After almost 150 years since Charles Darwin wrote "The Origin of Species," laying the foundation of evolutionary biology, scientists have for the first time observed a species evolving into another, a process called speciation.

According to a research published in the journal Science, scientists observed the speciation in an entire population of finches on a tiny Galapagos island called Daphne Major.

Genomic sequencing and the analysis of physical characteristics have confirmed the new species of Darwin's finch, which its discoverers — Peter and B. Rosemary Grant, biologists at Princeton University — have nicknamed Big Bird.

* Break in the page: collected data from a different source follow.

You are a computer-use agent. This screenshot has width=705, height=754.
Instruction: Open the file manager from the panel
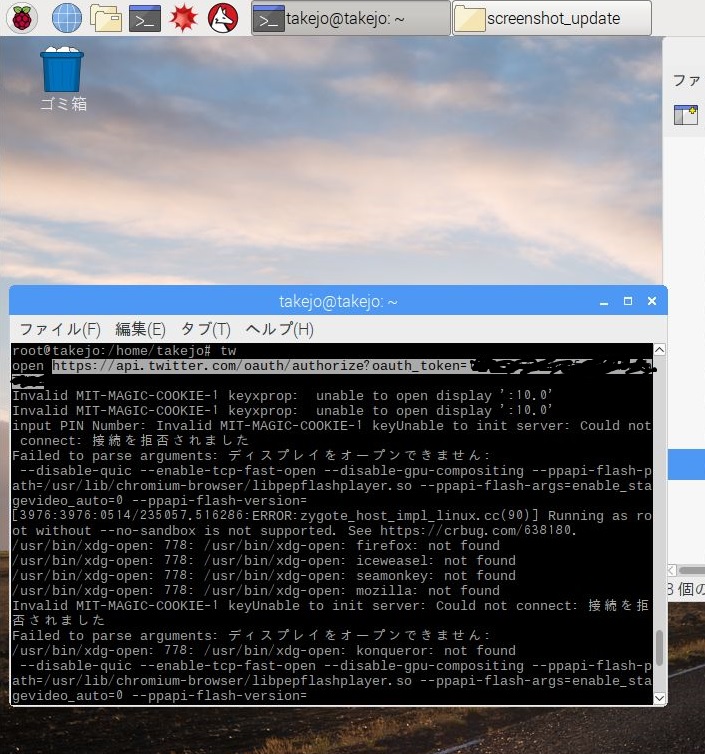tap(105, 17)
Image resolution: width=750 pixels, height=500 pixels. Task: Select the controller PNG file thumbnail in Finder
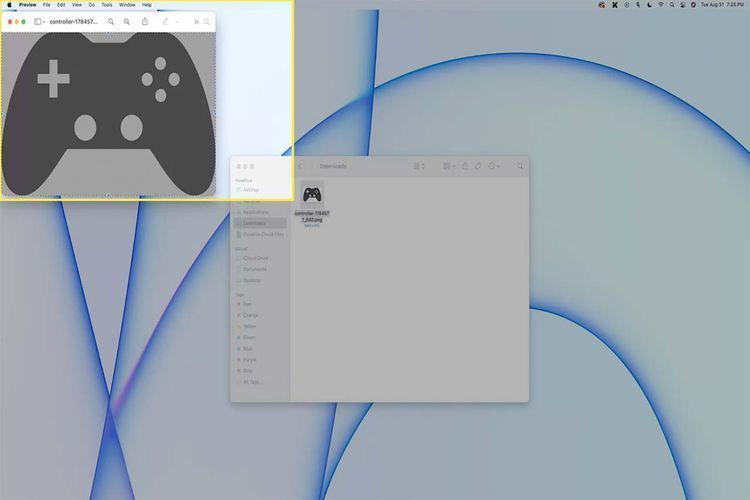pyautogui.click(x=312, y=195)

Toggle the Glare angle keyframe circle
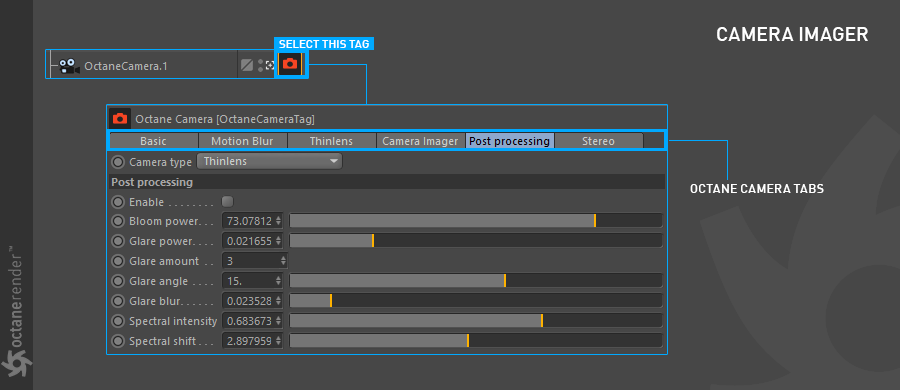click(118, 281)
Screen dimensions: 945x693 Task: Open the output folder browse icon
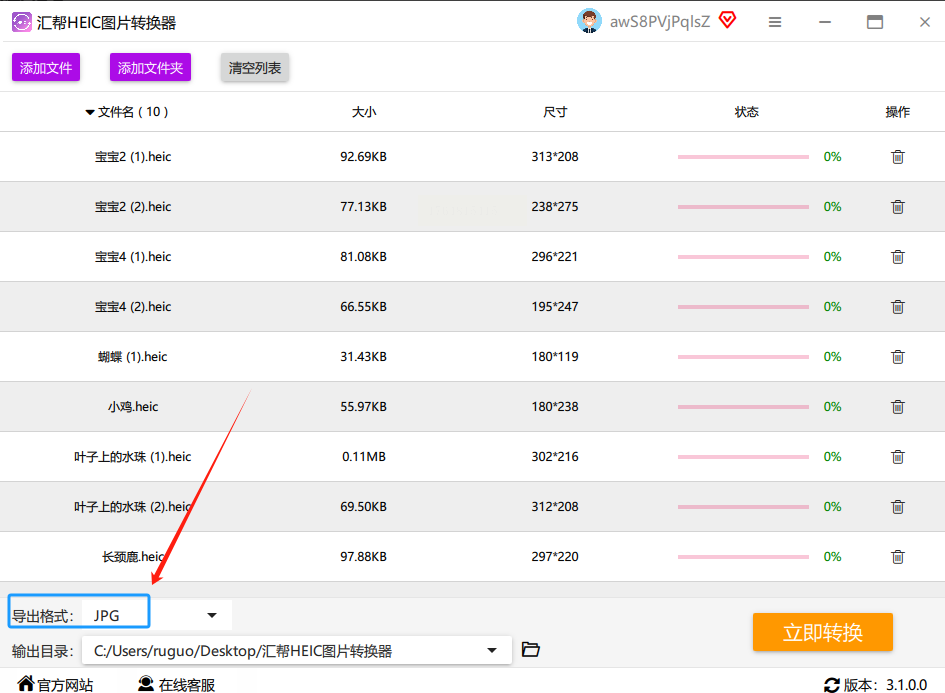(x=531, y=650)
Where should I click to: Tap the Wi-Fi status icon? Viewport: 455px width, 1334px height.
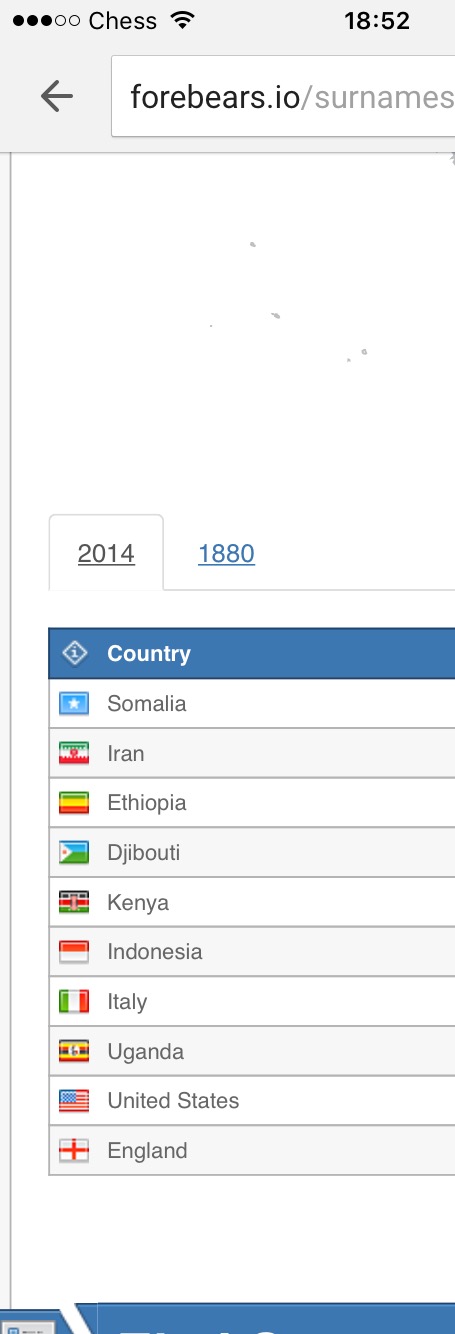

The Big Bird population belongs to a group of finch species are collectively known as Darwin's finches and helped Darwin to uncover the process of evolution by natural selection

The process began in 1981 with the arrival of a male large cactus finch (Geospiza conirostris) to Daphne Major. This larger of Darwin’s finches had a different song than the three native finches on the island.

"We didn't see him fly in from over the sea, but we noticed him shortly after he arrived. He was so different from the other birds that we knew he did not hatch from an egg on Daphne Major," Peter Grant said.

The two professors observed that this male proceeded to mate with two native female medium ground finches (Geospiza fortis).

This mating produced offspring and laid the ground for the evolution. Around forty years later there are around 30 individuals of the new species, the BBC reported.

galapagos
A marine iguana rests on a rock in the Galagagos Islands in the Pacific Ocean. The islands’ are home to many unique species that can’t be found anywhere else on earth. Getty Images

The original offspring had a different song from the medium ground finches and different beak shape; they were reproductively isolated and had to mate with its own kind to survive. But their bigger size gave them an advantage over the native population in terms of access to unexploited food choices.

"It's an extreme case of something we're coming to realize more generally over the years. Evolution in general can happen very quickly," said speciation expert Prof Roger Butlin, who wasn't involved in the study.

The researchers noted that such hybridization would have occurred many times in Darwin's finches in the past, some evolving into new species that either became extinct or evolved to become the species we know today.

"A naturalist who came to Daphne Major without knowing that this lineage arose very recently would have recognised this lineage as one of the four species on the island," said Leif Andersson of Uppsala University in Sweden, who conducted the genetic analysis of the new species. "This clearly demonstrates the value of long-running field studies."

There is no evidence that they will breed again with the native medium ground finch, but even if they did, they now have a larger size and can exploit new opportunities. Those advantageous traits may be maintained by natural selection.

What has really excited scientists about the phenomena is the speed with which the evolution occurred. It has opened up possibilities of speciation through hybridization, simply through the addition of one individual to a population.

"If you just wait for mutations causing one change at a time, then it would make it more difficult to raise a new species that way. But hybridization may be more effective than mutation," Prof Butlin said.